François Hollande confronté à l'antimilitarisme de la gauche
Selon un sondage Ifop / Acteurs Publics : « Observatoire des politiques publiques - Les Français et la politique de Défense nationale », alors que l'intervention militaire française au Mali s'avère soutenue par une large majorité de la population, et que le Livre Blanc de la Défense est très attendu par nombre d'observateurs, l'Ifop a réalisé pour Acteurs Publics une enquête sur les perceptions des Français quant à la Défense Nationale et aux politiques publiques en la matière.
Les sommes annuellement dédiées par la France à sa Défense en font le troisième budget de la Nation.
Les Français se montrent très partagés sur la capacité de l'Etat à bien gérer ces dépenses importantes : 49% estiment ainsi que l'argent public consacré à la Défense nationale est utilisé de manière efficace, une proportion comparable (51%) considérant l'inverse. Pour nuancer ce constat pouvant paraître sévère, relevons que le jugement des Français sur l'efficacité de la dépense publique est généralement assez dur (une étude réalisée en janvier, posant la même question au sujet de la politique du logement, ne donnait que 18% d'interviewés pensant que l'utilisation des fonds en ce domaine était efficace).
Notons enfin que les perceptions ont peut-être évolué sous l'effet de la guerre au Mali : un sondage de l'Ifop mené en mars 2012 montrait en effet qu'à l'époque, le budget de la défense arrivait en tête de ceux que les Français souhaitaient voir réduits dans le cadre de la baisse des dépenses publiques.
Dans le détail, les plus âgés se montrent les moins critiques (66% des 65 ans et plus considèrent que la dépense est efficace, contre 42% seulement des moins de 35 ans), de même que les CSP+ (56% des cadres supérieurs et professions libérales, contre 40% des ouvriers). Le clivage politique sur cette question se montre relativement peu marqué : 49% des proches de la gauche (57% des sympathisants PS) et 57% des proches de la droite ont un jugement positif.

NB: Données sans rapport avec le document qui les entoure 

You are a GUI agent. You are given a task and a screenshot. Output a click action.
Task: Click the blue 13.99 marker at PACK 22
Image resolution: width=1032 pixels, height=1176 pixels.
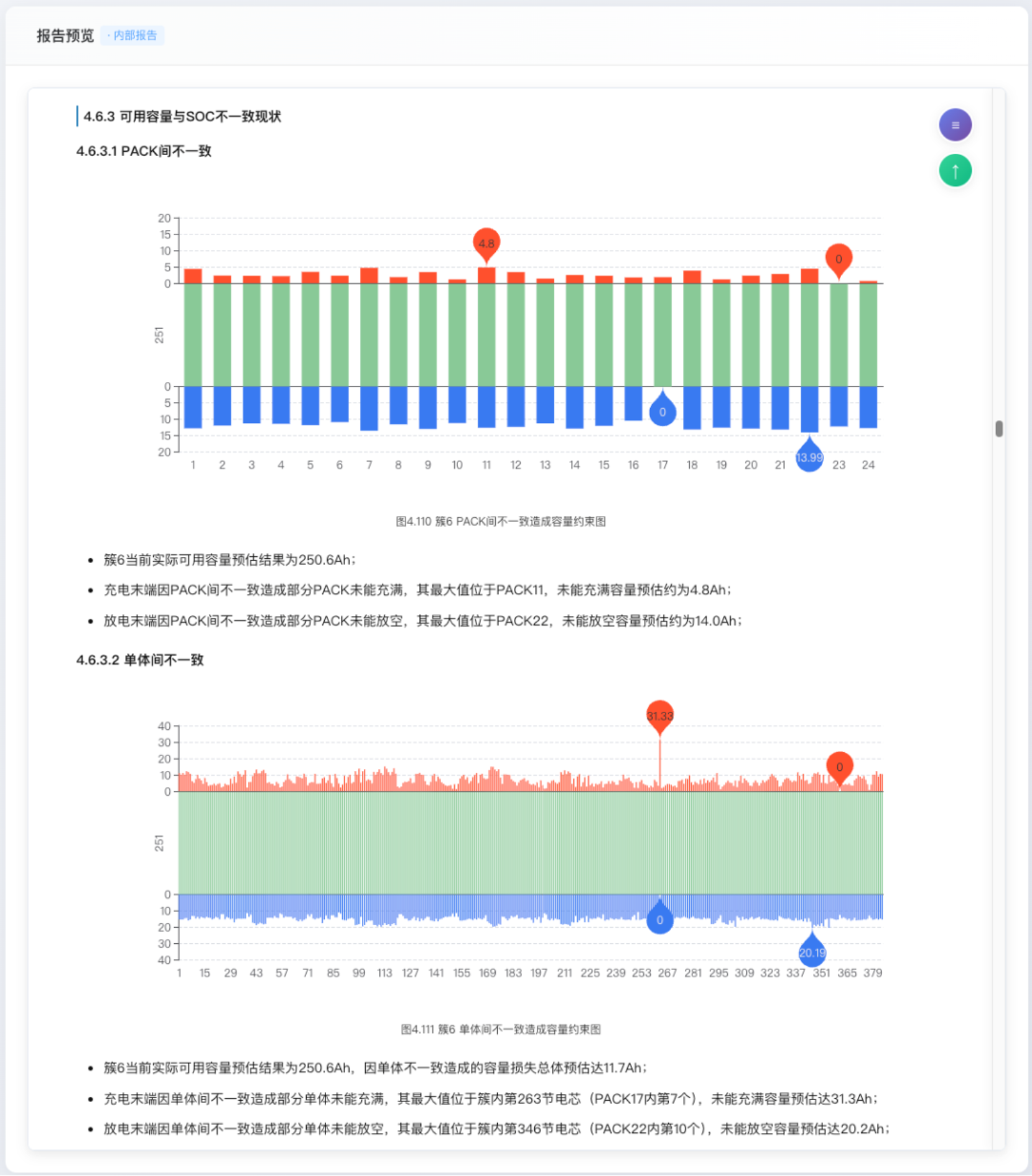click(809, 455)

Du point de vue des priorités affectées par les Français à la politique de Défense, il apparait clairement que la protection des intérêts vitaux du pays (52% de citations) continue d'en constituer la pierre angulaire. Vient ensuite (32%) la participation à la stabilité et à la protection du territoire européen).

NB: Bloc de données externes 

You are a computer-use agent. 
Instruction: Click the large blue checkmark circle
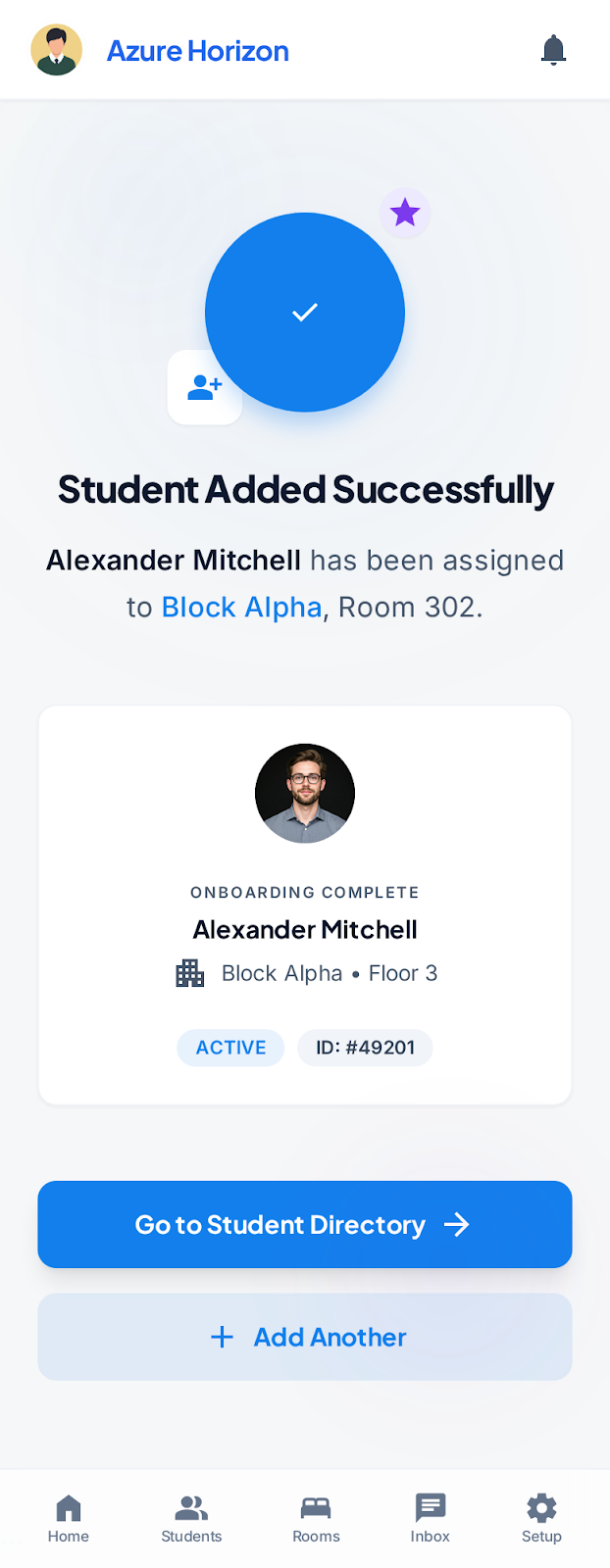tap(305, 312)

Ces deux dimensions sont largement privilégiées à celles intégrant une projection extérieure des forces françaises : 13% seulement des personnes interrogées évoquent l'envoi de forces d'intervention humanitaire à l'étranger, et 3% une participation à des conflits hors du territoire national. Au total des réponses, ce dernier axe n'est mentionné que par 10% des interviewés, un taux très bas, en particulier si l'on tient compte du contexte actuel marqué par le soutien de l'opinion à l'intervention française au Mali. Il est frappant de constater que la mission européenne attribuée à la politique de défense française n'est mentionnée que par 25% des plus jeunes, et que ce sont surtout les personnes âgées (38% des 65 ans et plus) qui l'évoquent. Autre clivage manifeste : 23% des proches de la gauche citent l'intervention humanitaire à l'étranger, contre 6% seulement des sympathisants de droite.
S'agissant enfin des pistes des recommandations possibles du Livre Blanc, les personnes interrogées montrent un attachement tant à la rationalisation des dépenses qu'à la modernisation de l'armée. Ainsi, au chapitre d'une optimisation du fonctionnement de l'armée (et donc d'une meilleure utilisation des sommes qui y sont consacrées), 90% adhèrent à l'idée d'une collaboration plus intense avec les armées européennes, 79% considèrent qu'il est nécessaire de réviser la politique d'intervention extérieure de l'armée française et 64% souhaitent qu'on réduise les implantations hors territoire national et qu'on continue de fusionner les bases existantes.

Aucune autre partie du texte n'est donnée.